--- RECORDS PROVIDED ---
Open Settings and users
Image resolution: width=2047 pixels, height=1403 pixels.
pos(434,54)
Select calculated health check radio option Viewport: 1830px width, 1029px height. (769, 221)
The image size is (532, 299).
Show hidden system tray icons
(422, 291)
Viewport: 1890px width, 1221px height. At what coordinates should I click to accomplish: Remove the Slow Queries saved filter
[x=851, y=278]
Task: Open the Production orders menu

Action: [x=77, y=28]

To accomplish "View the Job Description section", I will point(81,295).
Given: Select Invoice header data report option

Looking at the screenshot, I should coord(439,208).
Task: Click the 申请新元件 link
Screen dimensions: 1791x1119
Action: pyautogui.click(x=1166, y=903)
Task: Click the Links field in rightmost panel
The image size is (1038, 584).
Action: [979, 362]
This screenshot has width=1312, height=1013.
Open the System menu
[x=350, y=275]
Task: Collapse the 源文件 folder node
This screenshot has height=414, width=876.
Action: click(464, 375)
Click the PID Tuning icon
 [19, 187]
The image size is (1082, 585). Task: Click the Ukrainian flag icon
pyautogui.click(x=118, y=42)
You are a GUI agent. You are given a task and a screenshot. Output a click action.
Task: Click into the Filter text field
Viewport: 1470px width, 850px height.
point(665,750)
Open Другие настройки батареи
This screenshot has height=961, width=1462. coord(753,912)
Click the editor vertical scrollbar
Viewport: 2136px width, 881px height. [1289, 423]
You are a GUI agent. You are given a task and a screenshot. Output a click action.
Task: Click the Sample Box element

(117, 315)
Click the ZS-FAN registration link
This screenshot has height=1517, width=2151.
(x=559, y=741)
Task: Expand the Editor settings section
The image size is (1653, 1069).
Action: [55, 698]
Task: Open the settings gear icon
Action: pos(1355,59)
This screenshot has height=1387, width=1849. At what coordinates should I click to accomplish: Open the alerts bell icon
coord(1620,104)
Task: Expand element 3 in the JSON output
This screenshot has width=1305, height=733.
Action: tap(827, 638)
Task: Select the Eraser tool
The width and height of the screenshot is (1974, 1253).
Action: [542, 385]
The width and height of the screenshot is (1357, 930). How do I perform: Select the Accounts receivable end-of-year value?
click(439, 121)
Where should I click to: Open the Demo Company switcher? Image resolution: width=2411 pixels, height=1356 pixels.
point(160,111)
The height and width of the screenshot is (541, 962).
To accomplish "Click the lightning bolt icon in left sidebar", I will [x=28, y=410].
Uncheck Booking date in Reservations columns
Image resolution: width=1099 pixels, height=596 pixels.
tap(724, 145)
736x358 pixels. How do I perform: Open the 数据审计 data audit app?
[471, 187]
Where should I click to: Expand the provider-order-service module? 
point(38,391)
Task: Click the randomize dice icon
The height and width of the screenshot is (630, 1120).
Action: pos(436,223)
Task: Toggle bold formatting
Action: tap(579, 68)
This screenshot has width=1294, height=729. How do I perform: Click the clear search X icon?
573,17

--- PROMPT ---
Output every record in full, exactly as it was given.

--- OUTPUT OF THE EXERCISE ---
Open Settings and users
Image resolution: width=2047 pixels, height=1403 pixels.
pos(434,54)
Select calculated health check radio option Viewport: 1830px width, 1029px height. (769, 221)
The image size is (532, 299).
Show hidden system tray icons
(422, 291)
Viewport: 1890px width, 1221px height. At what coordinates should I click to accomplish: Remove the Slow Queries saved filter
[x=851, y=278]
Task: Open the Production orders menu

Action: [x=77, y=28]

To accomplish "View the Job Description section", I will point(81,295).
Given: Select Invoice header data report option

Looking at the screenshot, I should coord(439,208).
Task: Click the 申请新元件 link
Screen dimensions: 1791x1119
Action: pyautogui.click(x=1166, y=903)
Task: Click the Links field in rightmost panel
The image size is (1038, 584).
Action: [979, 362]
This screenshot has width=1312, height=1013.
Open the System menu
[x=350, y=275]
Task: Collapse the 源文件 folder node
This screenshot has height=414, width=876.
Action: click(464, 375)
Click the PID Tuning icon
 [19, 187]
The image size is (1082, 585). Task: Click the Ukrainian flag icon
pyautogui.click(x=118, y=42)
You are a GUI agent. You are given a task and a screenshot. Output a click action.
Task: Click into the Filter text field
Viewport: 1470px width, 850px height.
point(665,750)
Open Другие настройки батареи
This screenshot has height=961, width=1462. coord(753,912)
Click the editor vertical scrollbar
Viewport: 2136px width, 881px height. [1289, 423]
You are a GUI agent. You are given a task and a screenshot. Output a click action.
Task: Click the Sample Box element

(117, 315)
Click the ZS-FAN registration link
This screenshot has height=1517, width=2151.
(x=559, y=741)
Task: Expand the Editor settings section
The image size is (1653, 1069).
Action: [55, 698]
Task: Open the settings gear icon
Action: pos(1355,59)
This screenshot has height=1387, width=1849. At what coordinates should I click to accomplish: Open the alerts bell icon
coord(1620,104)
Task: Expand element 3 in the JSON output
This screenshot has width=1305, height=733.
Action: tap(827, 638)
Task: Select the Eraser tool
The width and height of the screenshot is (1974, 1253).
Action: [542, 385]
The width and height of the screenshot is (1357, 930). How do I perform: Select the Accounts receivable end-of-year value?
click(439, 121)
Where should I click to: Open the Demo Company switcher? Image resolution: width=2411 pixels, height=1356 pixels.
point(160,111)
The height and width of the screenshot is (541, 962).
To accomplish "Click the lightning bolt icon in left sidebar", I will [x=28, y=410].
Uncheck Booking date in Reservations columns
Image resolution: width=1099 pixels, height=596 pixels.
tap(724, 145)
736x358 pixels. How do I perform: Open the 数据审计 data audit app?
[471, 187]
Where should I click to: Expand the provider-order-service module? 
point(38,391)
Task: Click the randomize dice icon
The height and width of the screenshot is (630, 1120).
Action: pos(436,223)
Task: Toggle bold formatting
Action: tap(579, 68)
This screenshot has width=1294, height=729. How do I perform: Click the clear search X icon?
573,17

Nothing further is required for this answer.